Older adults who receive the Shingrix shingles vaccines are more than twice as likely to develop Guillain-Barré syndrome compared with those given the older Zostavax product, a study published Monday by JAMA Internal Medicine found.

However, the risk for Guillain-Barré, an immune disorder that damages the nervous system and causes muscle weakness, is rare with both shots, the data showed.

Among more than 1.3 million adults given the Shingrix vaccine, manufactured by GlaxoSmithKline, 15 cases of Guillain-Barré were identified, according to researchers from the Food and Drug Administration and Centers for Disease Control and Prevention.

In comparison, nine cases of Guillain-Barré were reported among more than 1.8 million people given the Zostavax vaccine, manufactured by Merck.

Merck stopped manufacturing the vaccine in the United States in July 2020 and its sale and use was discontinued in the United States as of Nov. 18, 2020.

“Our current findings confirm an increased risk of Guillain-Barré syndrome following [Shingrix] vaccination in the Medicare population aged 65 years and older,” researchers wrote in the new study.

However, “the increased risk of Guillain-Barré syndrome following [Shingrix vacination] should be considered in the context of the benefits of the vaccine,” they said.

Shingles, also known as zoster or herpes zoster, is a viral disease that causes a painful skin rash with blisters.

Although common — about one in three people in the United States will develop it in their lifetimes — illness can cause serious complications in older adults, including increased risk for stroke, the CDC said.

Shingles is caused by varicella zoster virus, which also causes chickenpox, according to the CDC.

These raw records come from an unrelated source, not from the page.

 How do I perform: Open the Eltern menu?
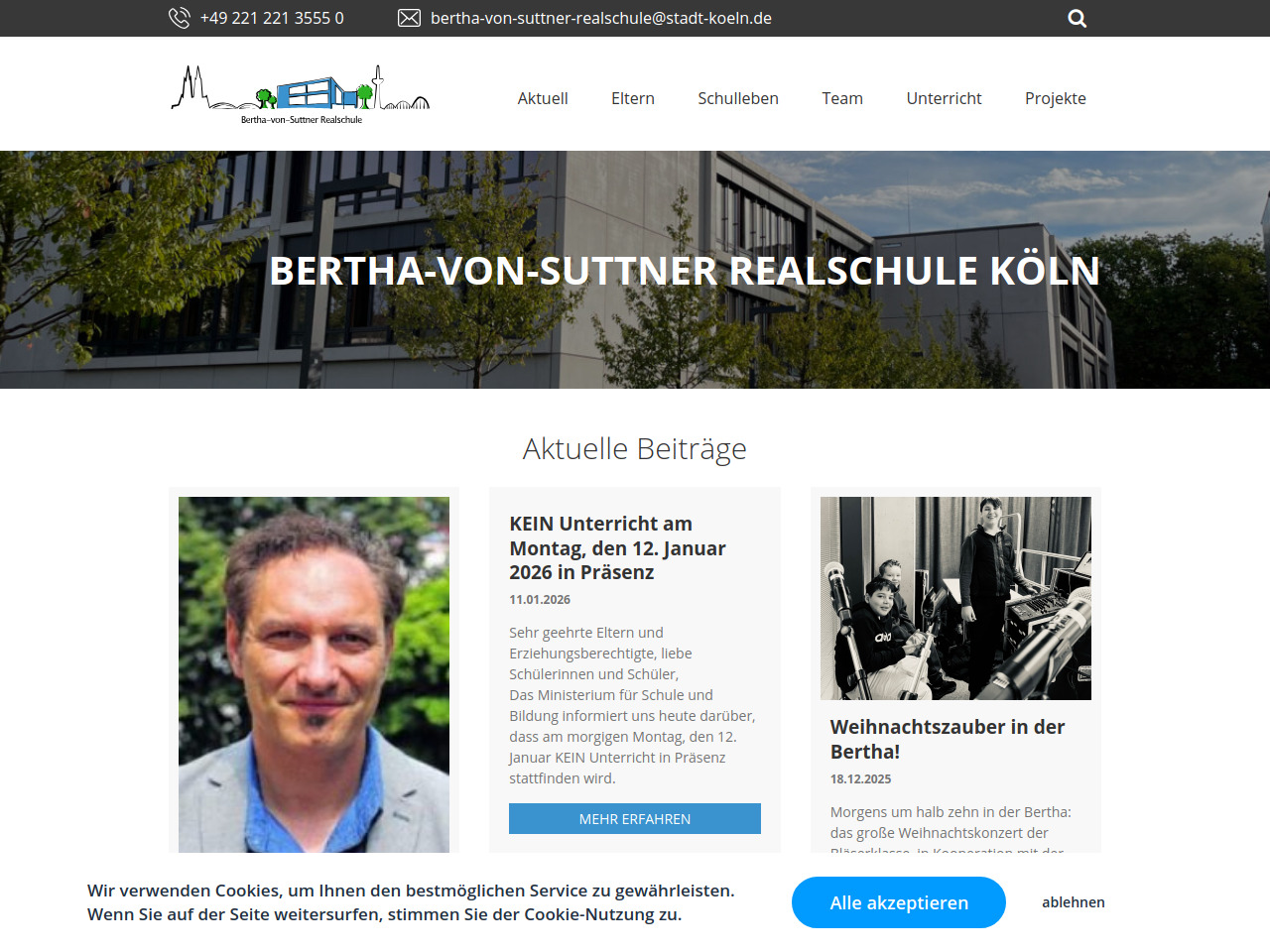click(x=633, y=98)
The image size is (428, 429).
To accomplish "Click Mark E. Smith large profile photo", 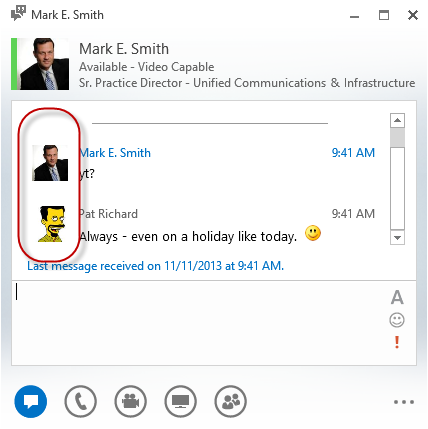I will pos(43,64).
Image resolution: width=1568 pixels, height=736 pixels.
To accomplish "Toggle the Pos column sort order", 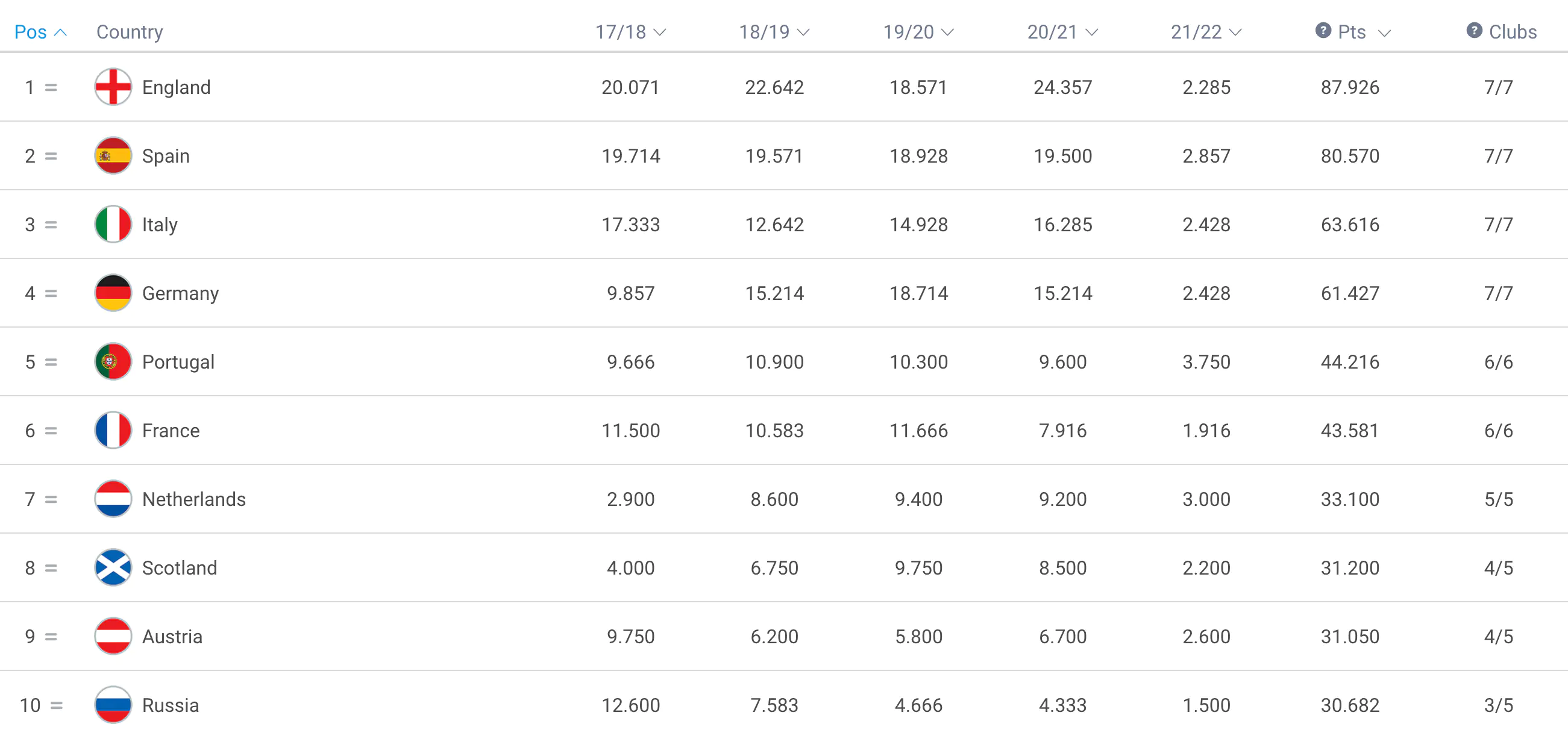I will (40, 32).
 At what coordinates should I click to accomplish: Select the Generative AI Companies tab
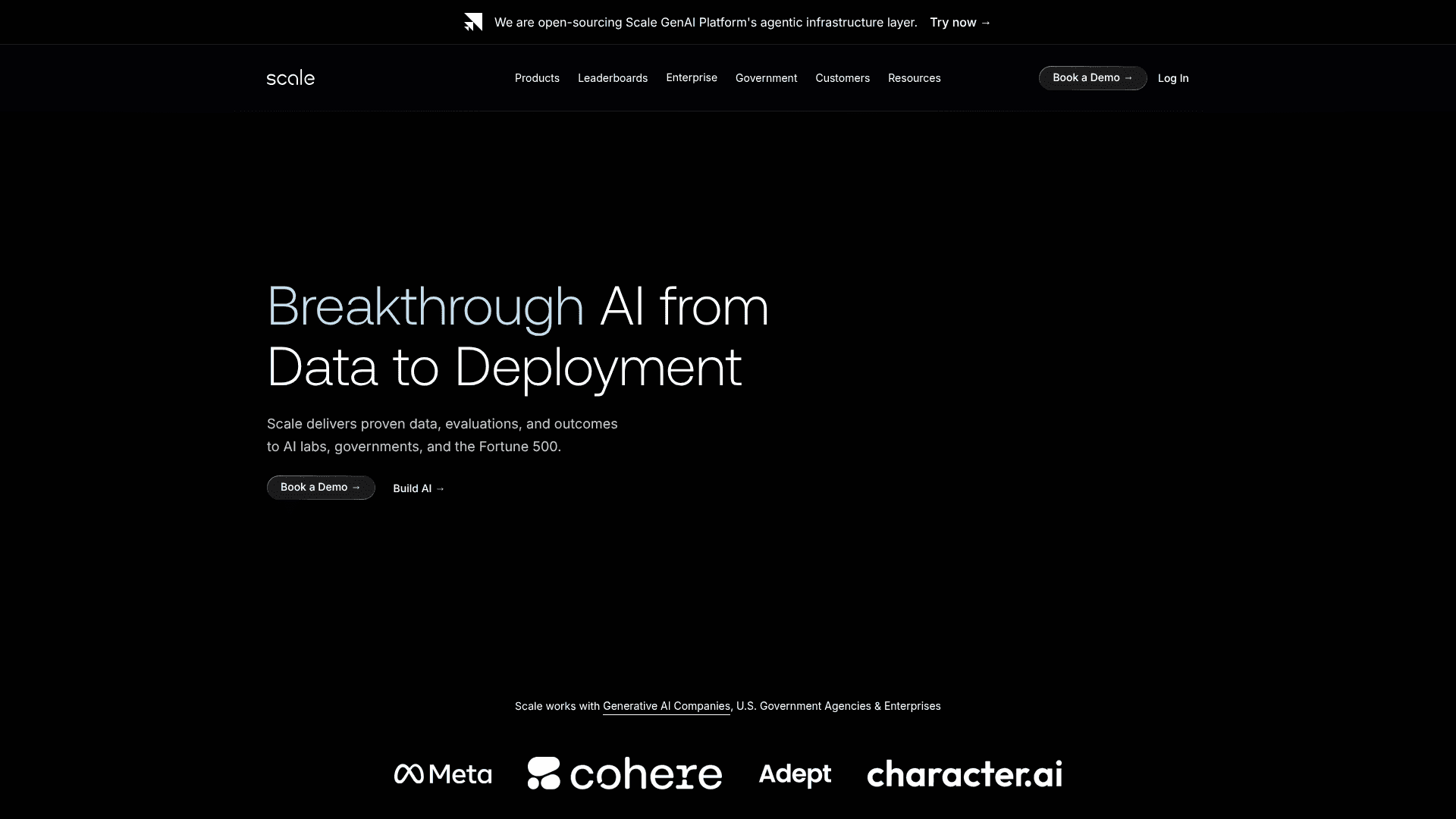point(666,706)
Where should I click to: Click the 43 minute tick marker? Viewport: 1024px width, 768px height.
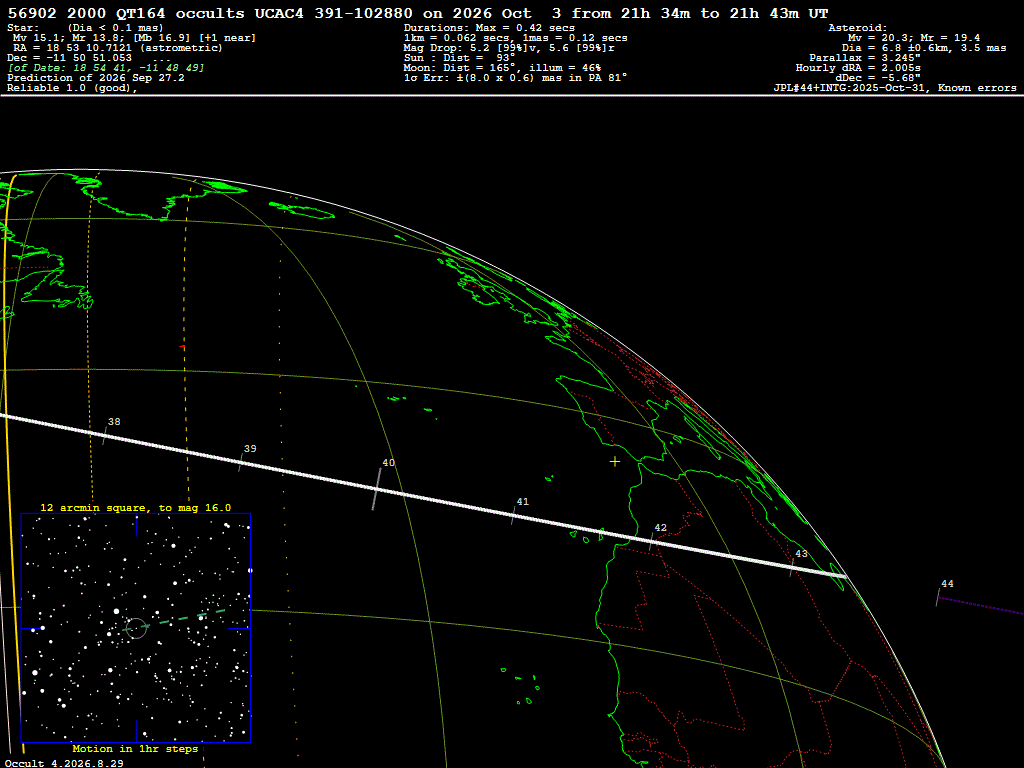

After a person recovers from chickenpox, the virus stays inactive in their body, but it can reactivate later, causing shingles.

Currently, the CDC recommends that healthy adults age 50 and older get two doses of the shingles vaccine separated by two to six months.

Shingrix, which received FDA approval in 2017, is considered the vaccine of choice, given that it is up to 85% more effective at preventing shingles than Zostavax, studies indicate.

For this study, the FDA and CDC compared data on more than 3.1 million people — most were in their 70s — who received either Shingrix or Zostavax.

The more than 1.3 million people given Shingrix were vaccinated between Oct. 1, 2017, and Dec. 31, 2018, while the roughly 1.8 million who received Zostavax did so between Oct. 1, 2012, and Sept. 30, 2017.

Fifteen of those given Shingrix developed Guillain-Barré syndrome within 42 days of vaccination, for a rate of 0.29 cases per 1 million shots administered, the data showed.

The nine people who received Zostavax and were diagnosed with Guillain-Barré syndrome within 42 days, for a rate of 0.12 cases per 1 million shots administered.

“Patients and clinicians should be aware of the risk of Guillain-Barré syndrome and consider the benefits of avoiding zoster with an efficacious vaccine,” they wrote.